README.20: ¿el informático de más de 40 años existe?
¿A partir de los 40 ya no contratan programadores?
Hay una pregunta que flota en LinkedIn como olor a café recalentado: ¿a partir de los 40 ya no contratan programadores? La dicen en voz baja. Como si fuera una vergüenza. Como si cumplir años fuera un bug del sistema.
En tecnología se vende el mito del talento joven, rápido y barato. El hoodie, el patinete eléctrico y las noches sin dormir. Y claro, frente a eso, el profesional de 45 parece un mueble antiguo. Error. O peor: excusa.
Porque el edadismo en tecnología no es solo cultural. Es estructural. Está en procesos de selección diseñados para filtrar seniority sin decirlo. Está en ofertas que piden diez tecnologías, disponibilidad total y “ambiente joven”. Traducción: no queremos a alguien que sepa decir no.

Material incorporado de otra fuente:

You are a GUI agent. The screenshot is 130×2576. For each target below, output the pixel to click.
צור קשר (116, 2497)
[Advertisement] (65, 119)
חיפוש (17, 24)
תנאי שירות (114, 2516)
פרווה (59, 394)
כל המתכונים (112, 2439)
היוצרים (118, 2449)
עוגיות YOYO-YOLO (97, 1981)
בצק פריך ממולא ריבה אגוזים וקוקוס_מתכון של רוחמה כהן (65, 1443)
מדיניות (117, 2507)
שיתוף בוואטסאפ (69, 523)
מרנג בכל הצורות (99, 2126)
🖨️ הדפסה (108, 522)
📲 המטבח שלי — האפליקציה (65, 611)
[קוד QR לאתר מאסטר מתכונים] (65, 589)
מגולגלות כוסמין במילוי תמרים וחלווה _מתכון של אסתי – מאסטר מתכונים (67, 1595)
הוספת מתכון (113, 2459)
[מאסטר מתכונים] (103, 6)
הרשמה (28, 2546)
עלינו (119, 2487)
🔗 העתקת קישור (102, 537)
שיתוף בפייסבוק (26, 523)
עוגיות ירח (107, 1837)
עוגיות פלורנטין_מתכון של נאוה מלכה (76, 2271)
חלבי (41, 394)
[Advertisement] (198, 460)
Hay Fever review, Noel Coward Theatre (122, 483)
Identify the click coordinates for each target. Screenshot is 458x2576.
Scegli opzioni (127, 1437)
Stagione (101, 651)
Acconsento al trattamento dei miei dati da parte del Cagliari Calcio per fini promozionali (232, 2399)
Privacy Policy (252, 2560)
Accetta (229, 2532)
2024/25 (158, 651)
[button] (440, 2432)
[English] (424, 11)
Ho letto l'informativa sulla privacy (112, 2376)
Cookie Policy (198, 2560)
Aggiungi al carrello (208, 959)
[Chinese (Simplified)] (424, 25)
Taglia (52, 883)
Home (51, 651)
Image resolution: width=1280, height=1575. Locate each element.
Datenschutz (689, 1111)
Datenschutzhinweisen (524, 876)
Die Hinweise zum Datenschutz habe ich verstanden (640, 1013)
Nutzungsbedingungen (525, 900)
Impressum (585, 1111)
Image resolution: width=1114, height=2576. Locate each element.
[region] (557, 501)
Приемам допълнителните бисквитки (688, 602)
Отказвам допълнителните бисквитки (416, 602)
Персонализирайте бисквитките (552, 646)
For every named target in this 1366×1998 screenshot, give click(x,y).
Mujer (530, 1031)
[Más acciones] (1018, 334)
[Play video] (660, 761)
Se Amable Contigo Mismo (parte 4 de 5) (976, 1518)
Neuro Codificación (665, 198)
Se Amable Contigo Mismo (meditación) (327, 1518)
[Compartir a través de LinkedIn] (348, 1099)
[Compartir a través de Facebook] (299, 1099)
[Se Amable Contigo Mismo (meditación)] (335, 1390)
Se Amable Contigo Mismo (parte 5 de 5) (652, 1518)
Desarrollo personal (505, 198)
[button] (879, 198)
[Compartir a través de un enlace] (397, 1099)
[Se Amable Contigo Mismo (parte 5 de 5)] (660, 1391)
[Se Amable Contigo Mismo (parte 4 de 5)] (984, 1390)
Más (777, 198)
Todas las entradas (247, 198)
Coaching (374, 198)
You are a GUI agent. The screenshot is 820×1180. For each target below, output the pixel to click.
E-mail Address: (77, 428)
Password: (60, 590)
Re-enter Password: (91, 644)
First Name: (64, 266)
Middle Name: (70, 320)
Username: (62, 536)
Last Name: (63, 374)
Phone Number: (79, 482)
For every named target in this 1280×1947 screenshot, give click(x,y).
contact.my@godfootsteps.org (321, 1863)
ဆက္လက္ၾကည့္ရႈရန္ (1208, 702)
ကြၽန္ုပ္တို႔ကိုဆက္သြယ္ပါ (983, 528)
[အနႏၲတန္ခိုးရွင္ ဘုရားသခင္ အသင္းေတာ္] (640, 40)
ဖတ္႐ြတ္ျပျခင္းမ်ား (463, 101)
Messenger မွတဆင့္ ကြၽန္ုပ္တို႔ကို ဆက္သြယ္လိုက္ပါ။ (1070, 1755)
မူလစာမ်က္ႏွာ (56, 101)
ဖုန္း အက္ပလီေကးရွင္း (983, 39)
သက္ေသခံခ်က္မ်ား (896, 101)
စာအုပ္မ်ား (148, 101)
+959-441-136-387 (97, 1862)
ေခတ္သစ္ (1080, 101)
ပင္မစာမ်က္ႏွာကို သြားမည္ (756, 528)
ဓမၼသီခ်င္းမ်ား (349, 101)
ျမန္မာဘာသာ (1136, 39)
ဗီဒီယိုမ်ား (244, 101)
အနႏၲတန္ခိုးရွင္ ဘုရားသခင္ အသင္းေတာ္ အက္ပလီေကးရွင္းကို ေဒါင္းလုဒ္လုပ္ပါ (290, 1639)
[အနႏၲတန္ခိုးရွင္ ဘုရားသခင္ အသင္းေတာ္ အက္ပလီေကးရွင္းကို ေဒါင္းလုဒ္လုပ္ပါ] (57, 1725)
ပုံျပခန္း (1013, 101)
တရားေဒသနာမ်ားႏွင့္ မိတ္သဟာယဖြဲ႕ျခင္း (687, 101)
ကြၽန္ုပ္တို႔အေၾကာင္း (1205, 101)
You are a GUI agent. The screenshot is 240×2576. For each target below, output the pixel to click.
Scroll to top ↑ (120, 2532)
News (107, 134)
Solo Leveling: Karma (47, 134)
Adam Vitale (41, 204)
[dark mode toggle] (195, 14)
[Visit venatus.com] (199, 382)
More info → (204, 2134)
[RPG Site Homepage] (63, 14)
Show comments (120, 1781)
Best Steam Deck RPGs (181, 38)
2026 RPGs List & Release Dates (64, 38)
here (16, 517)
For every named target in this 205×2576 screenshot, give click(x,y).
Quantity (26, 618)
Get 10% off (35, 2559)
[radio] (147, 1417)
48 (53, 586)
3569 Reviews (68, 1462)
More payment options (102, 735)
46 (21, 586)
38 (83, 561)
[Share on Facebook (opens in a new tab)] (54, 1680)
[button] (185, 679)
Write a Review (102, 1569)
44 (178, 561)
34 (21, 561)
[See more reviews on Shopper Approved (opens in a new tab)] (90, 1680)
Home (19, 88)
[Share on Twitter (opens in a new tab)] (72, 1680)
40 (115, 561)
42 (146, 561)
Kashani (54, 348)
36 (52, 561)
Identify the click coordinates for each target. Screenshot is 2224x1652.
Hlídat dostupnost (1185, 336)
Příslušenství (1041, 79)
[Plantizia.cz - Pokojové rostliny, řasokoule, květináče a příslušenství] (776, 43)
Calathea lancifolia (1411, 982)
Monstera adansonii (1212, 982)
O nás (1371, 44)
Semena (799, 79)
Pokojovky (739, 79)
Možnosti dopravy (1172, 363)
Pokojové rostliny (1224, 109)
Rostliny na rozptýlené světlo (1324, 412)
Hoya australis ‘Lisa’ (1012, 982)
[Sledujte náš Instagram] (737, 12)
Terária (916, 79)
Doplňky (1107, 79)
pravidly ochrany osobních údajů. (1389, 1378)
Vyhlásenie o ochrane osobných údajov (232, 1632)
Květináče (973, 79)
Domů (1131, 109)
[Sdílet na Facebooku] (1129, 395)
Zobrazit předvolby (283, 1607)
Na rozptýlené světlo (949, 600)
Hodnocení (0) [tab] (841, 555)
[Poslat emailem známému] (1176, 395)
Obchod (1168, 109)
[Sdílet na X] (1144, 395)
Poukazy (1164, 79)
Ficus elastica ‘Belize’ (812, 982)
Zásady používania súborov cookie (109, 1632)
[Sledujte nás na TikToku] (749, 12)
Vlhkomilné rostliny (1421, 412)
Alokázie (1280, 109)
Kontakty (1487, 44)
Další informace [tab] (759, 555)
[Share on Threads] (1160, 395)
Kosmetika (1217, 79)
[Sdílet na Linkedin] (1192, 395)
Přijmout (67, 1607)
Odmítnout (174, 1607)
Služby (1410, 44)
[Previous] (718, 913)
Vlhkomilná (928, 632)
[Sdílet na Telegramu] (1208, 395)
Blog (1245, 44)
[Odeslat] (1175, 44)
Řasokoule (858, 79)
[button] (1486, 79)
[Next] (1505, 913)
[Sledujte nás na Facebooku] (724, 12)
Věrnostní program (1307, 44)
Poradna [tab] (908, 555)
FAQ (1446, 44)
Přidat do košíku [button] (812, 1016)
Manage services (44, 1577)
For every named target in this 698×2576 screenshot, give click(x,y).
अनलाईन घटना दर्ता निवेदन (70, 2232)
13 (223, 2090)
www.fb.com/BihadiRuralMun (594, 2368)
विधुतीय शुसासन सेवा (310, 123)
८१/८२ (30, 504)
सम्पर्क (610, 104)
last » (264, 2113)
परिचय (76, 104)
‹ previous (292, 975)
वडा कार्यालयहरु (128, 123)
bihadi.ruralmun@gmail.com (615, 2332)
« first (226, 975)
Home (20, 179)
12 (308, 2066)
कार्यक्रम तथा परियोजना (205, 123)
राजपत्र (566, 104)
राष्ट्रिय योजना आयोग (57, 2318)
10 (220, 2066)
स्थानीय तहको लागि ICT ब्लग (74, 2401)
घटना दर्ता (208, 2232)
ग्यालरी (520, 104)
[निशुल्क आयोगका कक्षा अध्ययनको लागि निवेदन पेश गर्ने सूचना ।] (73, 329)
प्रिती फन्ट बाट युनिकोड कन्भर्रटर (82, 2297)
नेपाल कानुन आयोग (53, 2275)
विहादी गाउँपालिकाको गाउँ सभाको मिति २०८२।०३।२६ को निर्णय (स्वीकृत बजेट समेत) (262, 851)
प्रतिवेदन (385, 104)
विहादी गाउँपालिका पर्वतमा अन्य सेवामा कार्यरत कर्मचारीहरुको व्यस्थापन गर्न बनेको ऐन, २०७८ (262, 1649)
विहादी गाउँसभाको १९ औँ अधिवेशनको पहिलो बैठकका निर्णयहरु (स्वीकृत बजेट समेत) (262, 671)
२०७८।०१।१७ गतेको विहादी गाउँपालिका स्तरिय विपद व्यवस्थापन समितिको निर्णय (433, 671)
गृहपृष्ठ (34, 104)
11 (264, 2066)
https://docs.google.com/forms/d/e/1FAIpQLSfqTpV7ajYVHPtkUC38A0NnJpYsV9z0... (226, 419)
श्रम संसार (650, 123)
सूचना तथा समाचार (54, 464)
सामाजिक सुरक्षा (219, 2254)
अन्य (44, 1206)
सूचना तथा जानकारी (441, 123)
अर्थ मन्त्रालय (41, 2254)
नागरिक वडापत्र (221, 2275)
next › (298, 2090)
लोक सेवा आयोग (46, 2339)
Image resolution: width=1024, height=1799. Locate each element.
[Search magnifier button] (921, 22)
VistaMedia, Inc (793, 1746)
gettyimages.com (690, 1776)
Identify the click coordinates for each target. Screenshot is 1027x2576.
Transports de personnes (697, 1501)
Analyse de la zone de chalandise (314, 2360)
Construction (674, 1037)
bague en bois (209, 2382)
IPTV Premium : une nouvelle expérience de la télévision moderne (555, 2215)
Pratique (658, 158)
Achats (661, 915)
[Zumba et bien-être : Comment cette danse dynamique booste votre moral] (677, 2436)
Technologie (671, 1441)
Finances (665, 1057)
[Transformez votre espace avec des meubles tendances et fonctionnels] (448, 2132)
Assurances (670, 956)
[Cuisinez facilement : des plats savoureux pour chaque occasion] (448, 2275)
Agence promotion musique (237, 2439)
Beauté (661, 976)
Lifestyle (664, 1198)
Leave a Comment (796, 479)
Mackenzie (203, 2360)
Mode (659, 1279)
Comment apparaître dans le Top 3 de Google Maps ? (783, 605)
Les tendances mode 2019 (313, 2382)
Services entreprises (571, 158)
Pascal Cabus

El problema no es que falte trabajo para mayores de 40. El problema es que sobra miedo. Miedo a que el senior cuestione. A que compare. A que no trague con horas extra gratis ni con jefes improvisados. Y eso incomoda.
Ahora viene la parte que escuece. Muchos programadores senior también se disparan al pie. Se quedan quietos. Se refugian en “yo ya sé suficiente”. Y el mercado no perdona la quietud. No por edad. Por obsolescencia mental.
¿Entonces es mito o discriminación? Las dos cosas. Mito para justificar decisiones vagas. Discriminación porque se normaliza. Pero no es una sentencia de muerte. Es una llamada a jugar distinto.
A partir de los 40 no te contratan por promesa. Te contratan por impacto. Por criterio. Por haber visto incendios y no salir corriendo. Si sigues compitiendo como junior, pierdes. Si te posicionas como profesional que resuelve problemas caros, ganas.
La tecnología no expulsa a los mayores. Expulsa a los irrelevantes. Da igual el DNI.
El debate seguirá mientras recursos humanos mire currículums como frutas maduras. Pero la carrera técnica es maratón, no sprint. Quien aprende, enseña y se adapta, trabaja. El resto discute en redes y espera justicia laboral que nunca llega y siempre promete cambiar mañana según gurús de moda digitales.